The Whole Eroge Nonsense

June 26th, 2009

This post is about reading casually and rambling casually in regards to the whole eroge thing that is going on. If 2009 continues the way it is, it will turn out to be a landmark year with some big public policy/legal rights issues regarding this fandom that come to the fore. This kind of crap always lurk in the background regardless of what we are doing, so it’s good to pay attention since it can impact the future in drastic ways. Besides, I’m tired to chopping on copyright at least for now.

But just because it can doesn’t mean it definitely will. It’s good to be hopeful about the future, I think.

First off, why are people reading their word on this from Sankaku Complex? It’s not where you want your serious news from. Go to Zepy’s and learn to love Canned Dogs. I should qualify here, though, that it’s okay to get your news wherever you get it as long as you put on your critical hat and think for yourself. And I think Artefact is doing a fine job, whatever that is. (I am talking about the two types of web press, also, because I think where I get my news shapes the opinion I form.)

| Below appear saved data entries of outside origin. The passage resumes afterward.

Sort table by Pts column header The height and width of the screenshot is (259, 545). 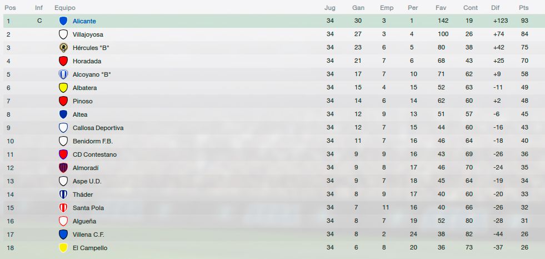tap(524, 8)
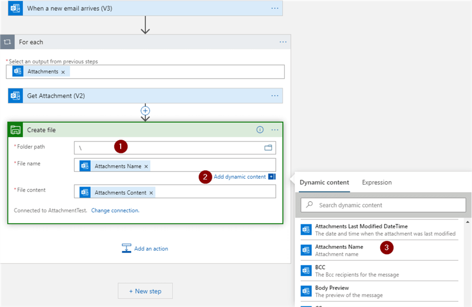Viewport: 472px width, 307px height.
Task: Open the Create file ellipsis menu
Action: click(x=275, y=130)
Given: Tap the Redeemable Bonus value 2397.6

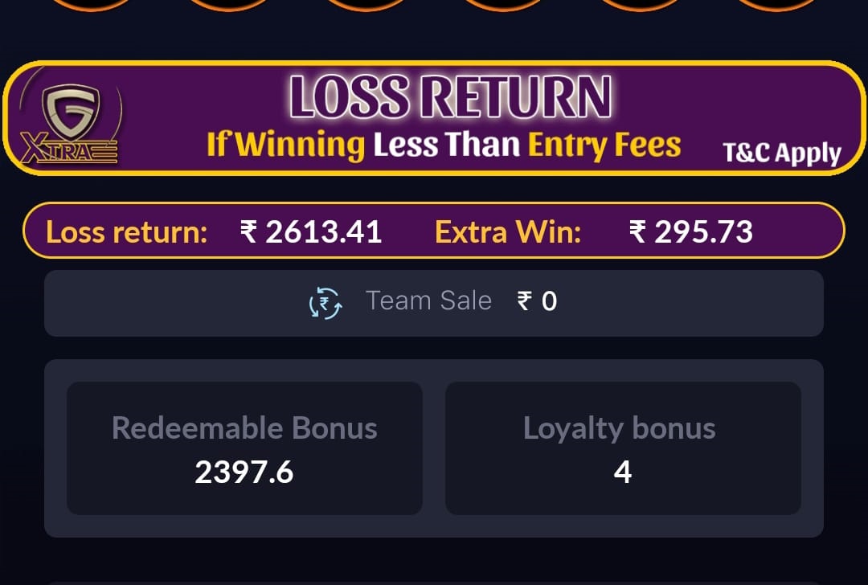Looking at the screenshot, I should click(244, 472).
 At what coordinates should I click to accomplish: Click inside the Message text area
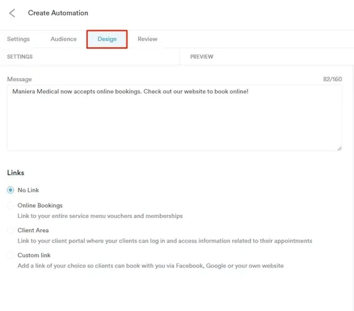point(174,118)
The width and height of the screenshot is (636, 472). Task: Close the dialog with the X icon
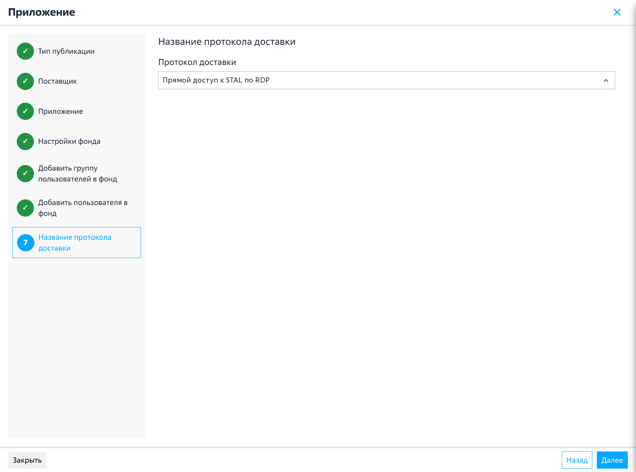click(x=617, y=12)
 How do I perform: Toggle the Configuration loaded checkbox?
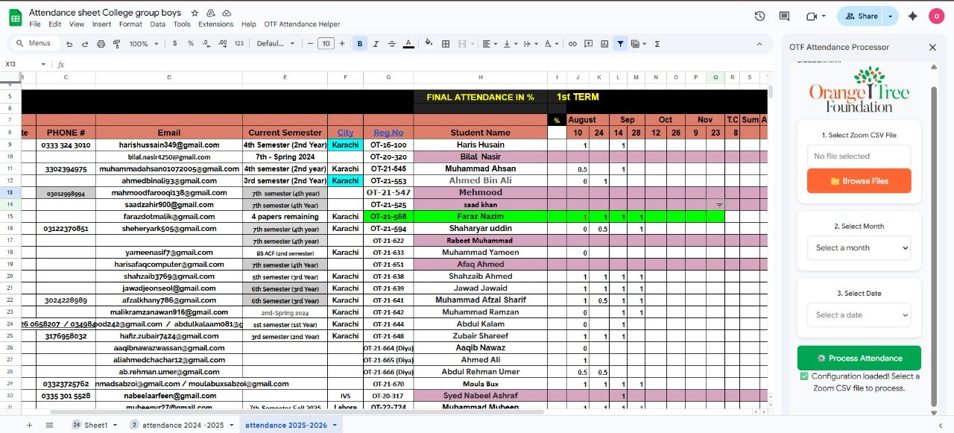click(x=803, y=376)
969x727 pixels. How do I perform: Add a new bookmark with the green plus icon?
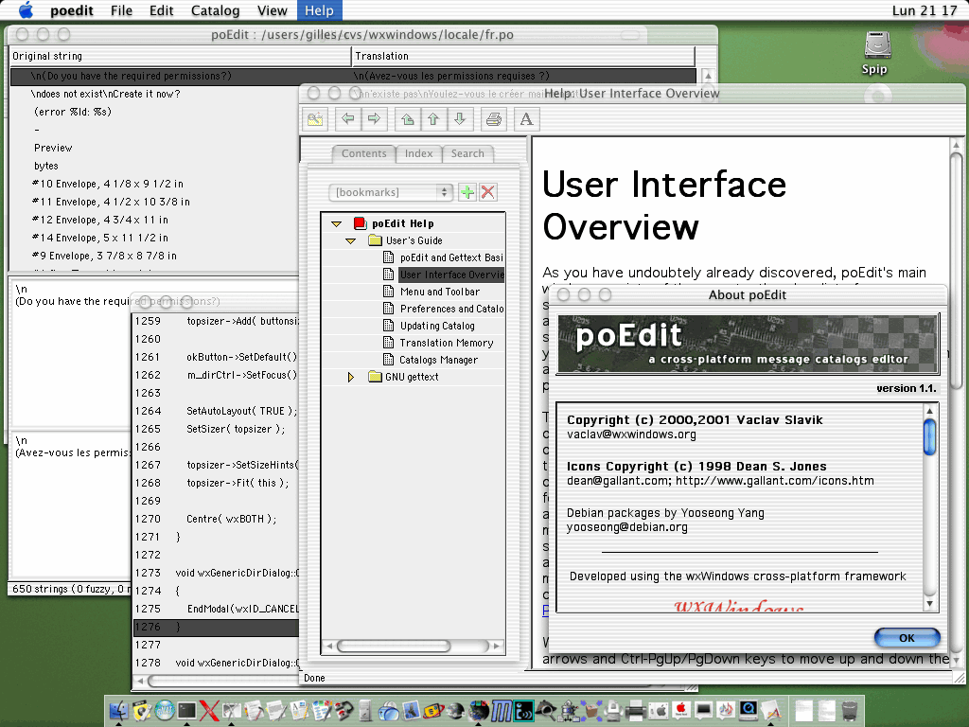pyautogui.click(x=466, y=192)

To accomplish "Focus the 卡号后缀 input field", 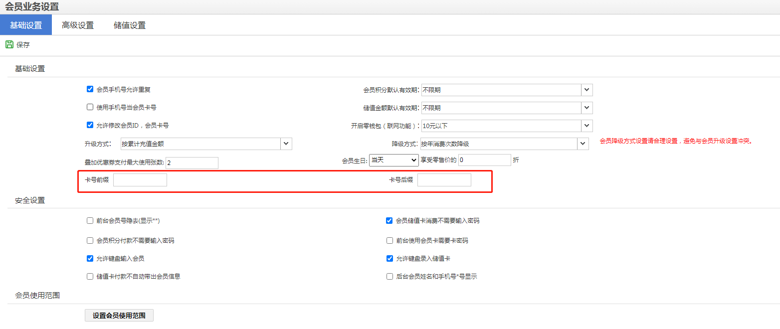I will coord(444,180).
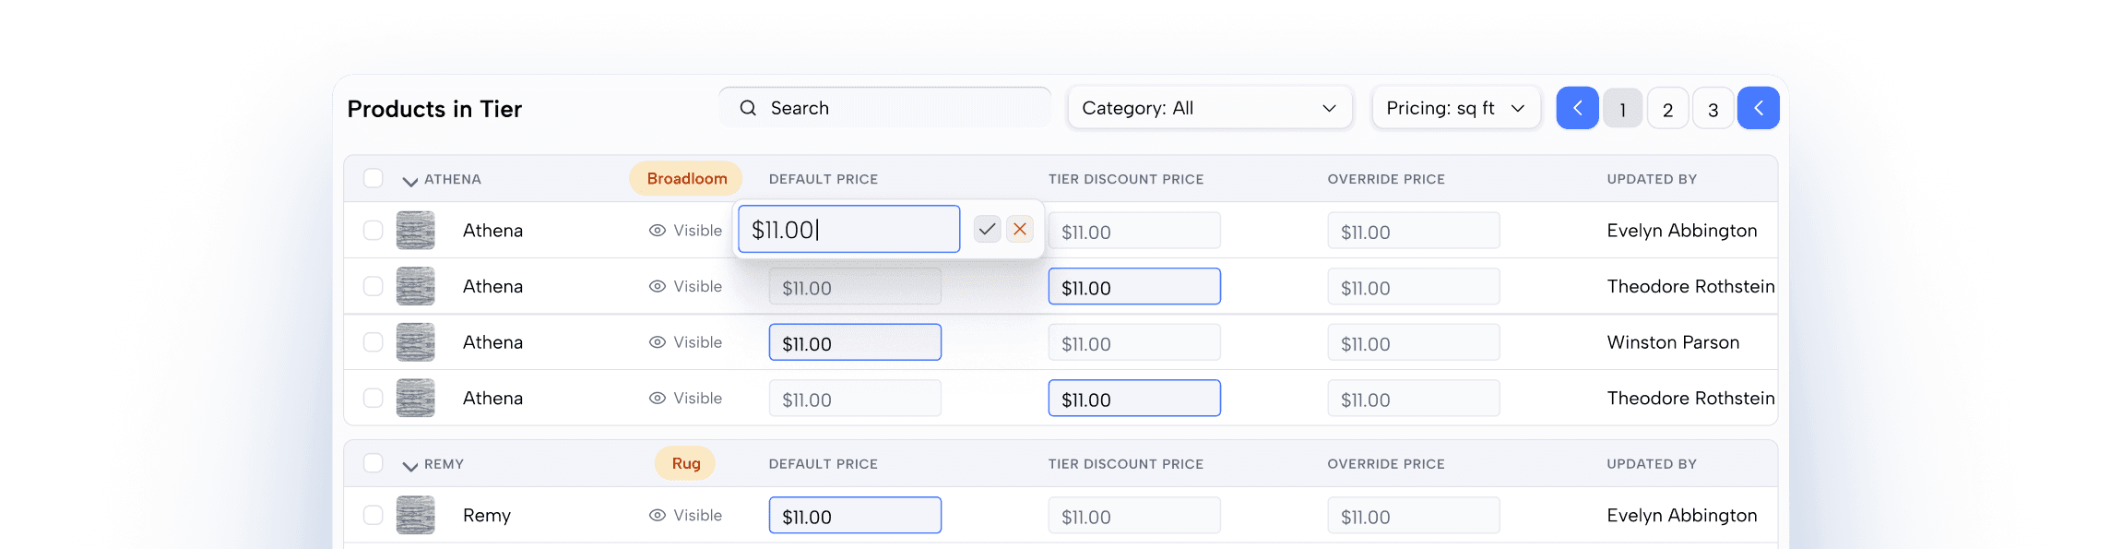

Second, it’s not a right to freedom of expression or a free speech issue for the most part. The only place that I read or even see actual law on this is on the translated meeting notes from a research group that met to talk about the proposed censorship in progress. I’m in no way qualified to give good opinion on Japanese law, but it seems that Japan has two framework or sets of case law that governs government limitation on restricting adult content. One is on the basis of individual work and another is on the basis of class of work? The actual law is not important; what is important is that the EOCS guys don’t even want to get there. They do not want a law on the books that bans (or otherwise regulate) their goods in a way that addresses them specifically. I’m not even sure if they care about the principle of the thing.

Of course, the principle of the thing is important, but principles don’t put food on the table, nor does it particularly save face. Anyways, Japan is not a litigious place like America, so people often fight for their rights in different ways.

It’s also important to know that EOCS is made up of industry leaders that ultimately serves as a legal cushion and severs liability between the companies they work with and the general public. Zepy explains this better in fewer words, but we need to remember their purpose is to lower liability and promote their products. It must be super bad to see EOCS banning entire types of games for the sake to appease the (imaginary?) press, domestic or foreign, because their goal is also to promote the games (and $$$). However while I instinctively think that EOCS is overreacting, maybe it is done with good reasons? Are they really that close to see a law on the books banning the whole deal? Is a law on the book coming soon?

After all even I know none of this happens in a vacuum.  Japan has been getting tougher on child porn and that kind of seedy stuff the past years and that’s all just domestic pressure brewing. Looking at the headlines at ANN says as much. Getting pissed off minori’s figurative bird-flipping to non-JP (and non-PH) IPs is great, knee-jerked fun, but we all have to remember (and minori’s ban affirms this, actually) that this is all just nonsense. Western influences on Japanese domestic industry that they invented for themselves is as much as trying to sell fuel-efficient Americans cars in Tokyo. LOL. In other words, we don’t really affect them compared to the effects of their own actions. Because, really, what does Equality Now stand to gain from all of this? Omo is linking to their site? 2ch vitriol? Oh boy I’m dying to have a bunch of angry Japanese anons at my doorsteps! Don’t kid yourself; all of this is just your usual game of “I troll you for my own benefit, you troll someone else as a result” down the food chain.

And if you’re pissed by all of this, it just means you’re two levels below angry, culturally maladjusted femnazis!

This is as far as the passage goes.